● EXERCISE PASSAGE:
Steps to starting therapy

  1. Screening Form: Start by filling out our brief form. It's designed to gauge our compatibility and see if we can embark on a successful therapeutic journey together.

  2. Schedule Your Consultation: Within 2-3 business days after your screening, we'll send you a link to book a complimentary consultation at your convenience.

  3. Phone Consultation: Engage in a phone consultation to discuss your needs and expectations, ensuring we're the right fit for your therapy goals. If we are not aligned; Quality referrals will be provided for providers better suited to your needs.

  4. Intake: If we're aligned, we will discuss scheduling and you will receive a digital intake packet to complete.
    4a. Submit insurance information at least 4 days before the appointment for timely eligibility verification.
    4b. Complete intake packet in its entirety (including relevant assessment measures) by 9am on the day of the appointment.

STAGES OF COMPLEX TRAUMA RECOVERY

Based on Judith Herman’s Model

Recovery is not linear. Your journey will likely not follow a straight line, but instead might be circular moving in and out of stages until you feel you are ready to move forward and reconnect with your goals and dreams.

STAGE 1

Education, Stabilization & Safety

Education
Education helps normalize doubts. Your nervous system and brain are responding exactly the way it was designed to respond after having survived repeated traumatic experiences.

Two Sets of Goals
Goals that are typically worked on in this stage with the help of a counselor, caseworker, or other helping professional are:

Basic Health Needs

Regulation of sleep, Eating, Exercise, Drugs & Alcohol, Destructive Behavior.

Basic Environment Needs

Physical Self Protection, Work & Money, Secure Living Situation

Tasks

Therapeutic Task: Safety

Time Orientation: Present

Focus: Self-Care

Time Limit: Limited, Repeating

Boundaries: Flexible, Inclusive Conflict

Tolerance: Low

STAGE 2

Processing - Remembering & Mourning

Memories
Inner healing practitioner or counselor work on going through all the traumatic memories and taking the incoherent pieces and working it into a more coherent whole.

Cognitive Based Approaches
Cognitive based approaches associated with Somatic are best to release bod memories and make it less triggering.

  • Uncovering proceeds in small steps

  • Memories evoke intense grief

  • Goal is integration, not catharsis

Memories of several representative traumatic events and periods are processed but not every single memory as the emotional content is often the same.

● PROBLEMS AND TASKS:
1 – According to the therapy text, by what time must the intake packet be completed?
2 – Pick up the therapy text after its last sentence and write the next several short sections in the same format.

● GIVEN DATA:
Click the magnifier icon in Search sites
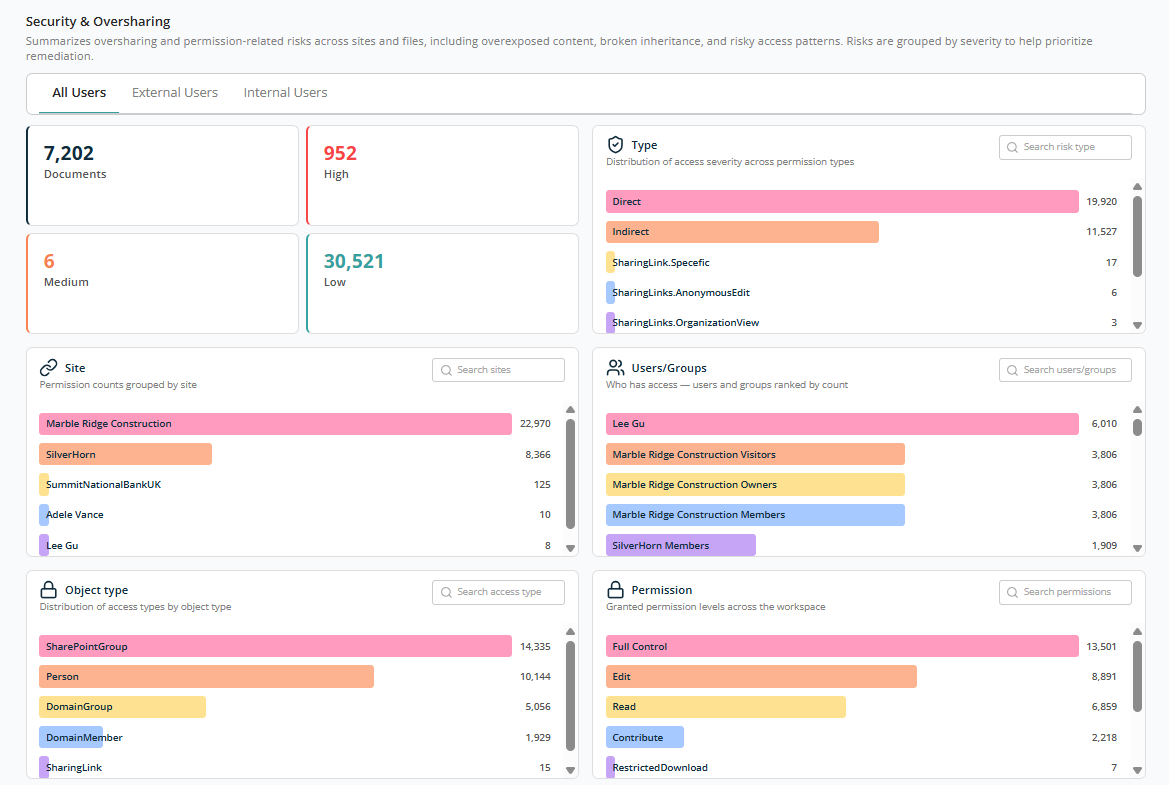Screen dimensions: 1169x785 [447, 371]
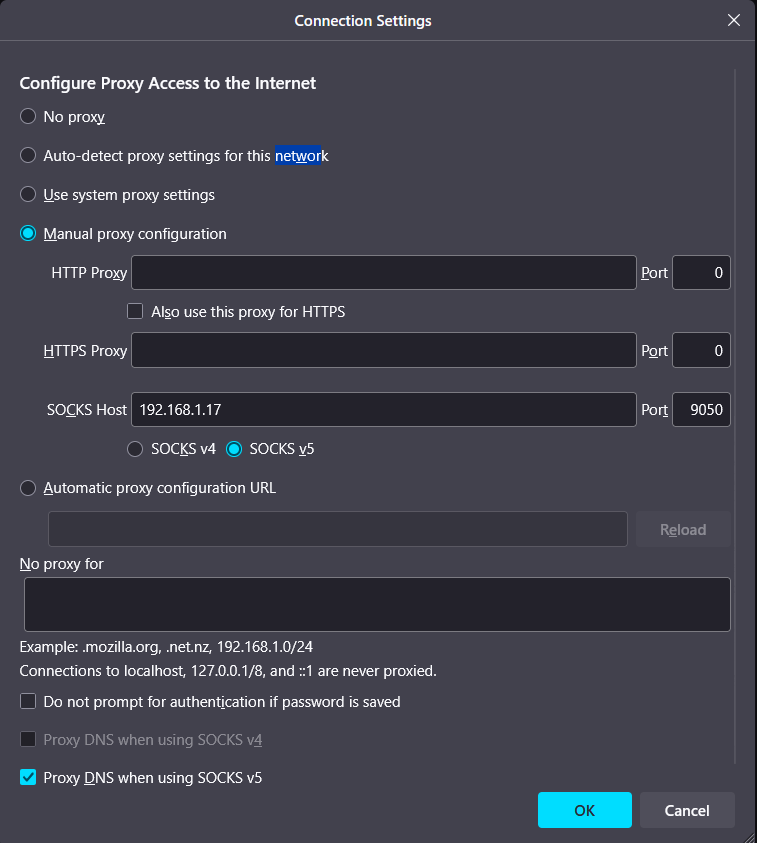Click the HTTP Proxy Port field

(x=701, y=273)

* * *

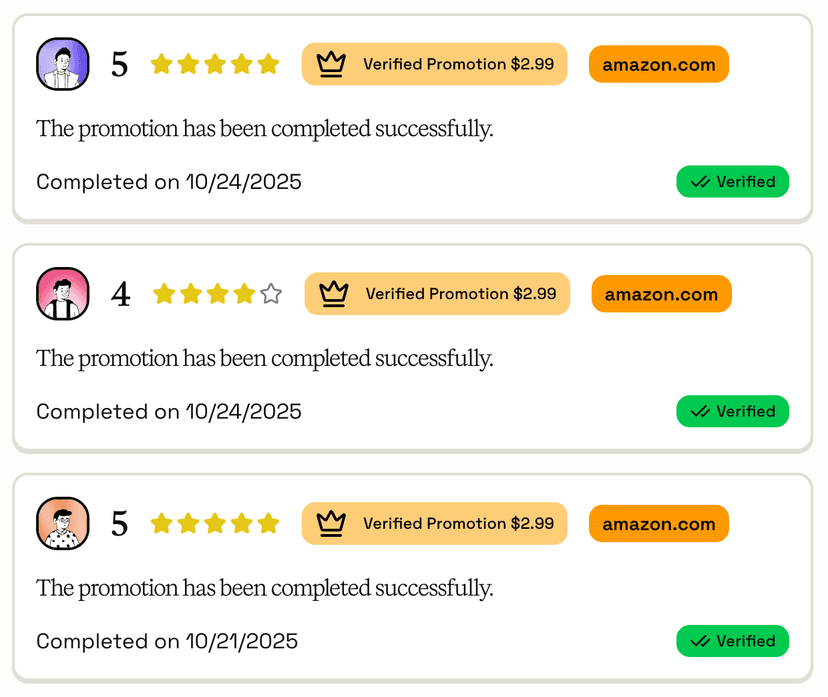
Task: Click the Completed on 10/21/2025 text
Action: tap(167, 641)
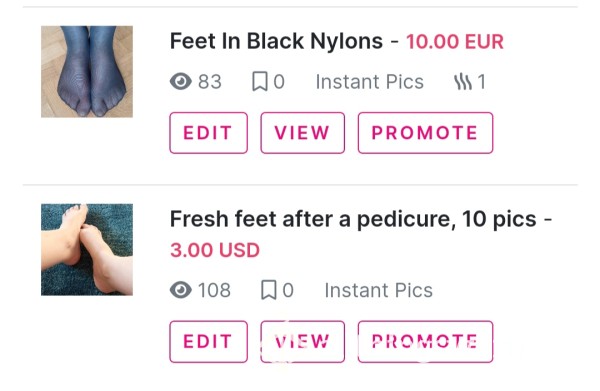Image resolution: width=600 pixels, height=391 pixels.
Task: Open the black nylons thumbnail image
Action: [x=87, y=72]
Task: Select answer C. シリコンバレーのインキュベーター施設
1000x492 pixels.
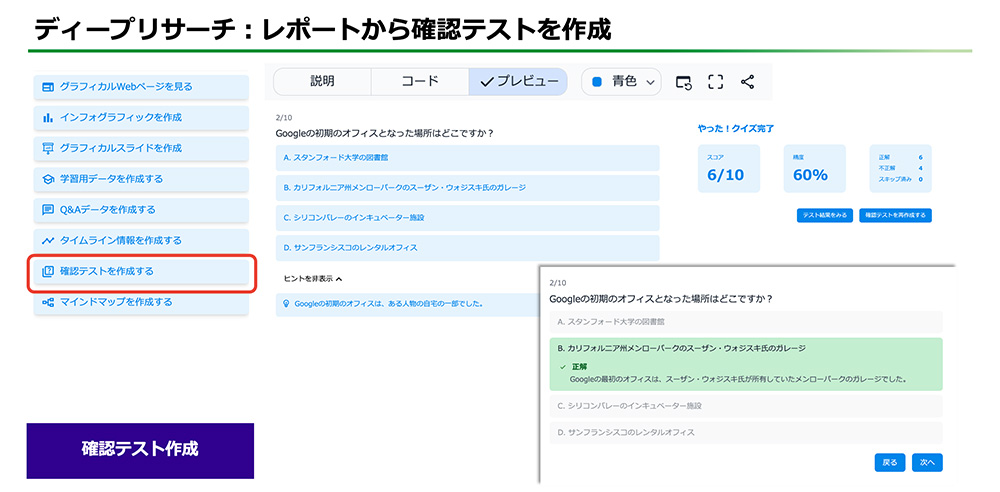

● RESULTS FOR THE EXERCISE:
1 – By 9am on the day of the appointment.

2 –
Tasks

Therapeutic Task: Integration

Time Orientation: Past

Focus: Trauma

Time Limit: Limited, Fixed Limit

Boundaries: Closed Conflict

Tolerance: Low

STAGE 3

Meaning & Reconnection

Meaning
This stage is where inner healing is especially helpful in identifying faulty coping mechanisms and lies that were believed and dealing with existential questions like:

• “Why did God allow this to happen to me?”

• “Why am I here?”

• And “What does it all mean for me?”

Reconnection

  • Expanded Peer relationships

  • Intimate relationships

  • Family relationships

  • Reintegration at successive stages

  • Social action and survivor mission

Tasks

Therapeutic Task: Reconnection

Time Orientation: Present & Future

Focus: Interpersonal

Time Limit: Ongoing

Boundaries: Slow Turnover

Tolerance: High

Duration & Continuity

Each of these stages can last months to years depending on the severity, duration, and age of onset of the trauma. The stages also may not follow one another directly, with breaks taken between the stages and sometimes relapses occur to previous stages of recovery.
People may be done with recovery after stage one or after stage two based on personal comfort level and goals.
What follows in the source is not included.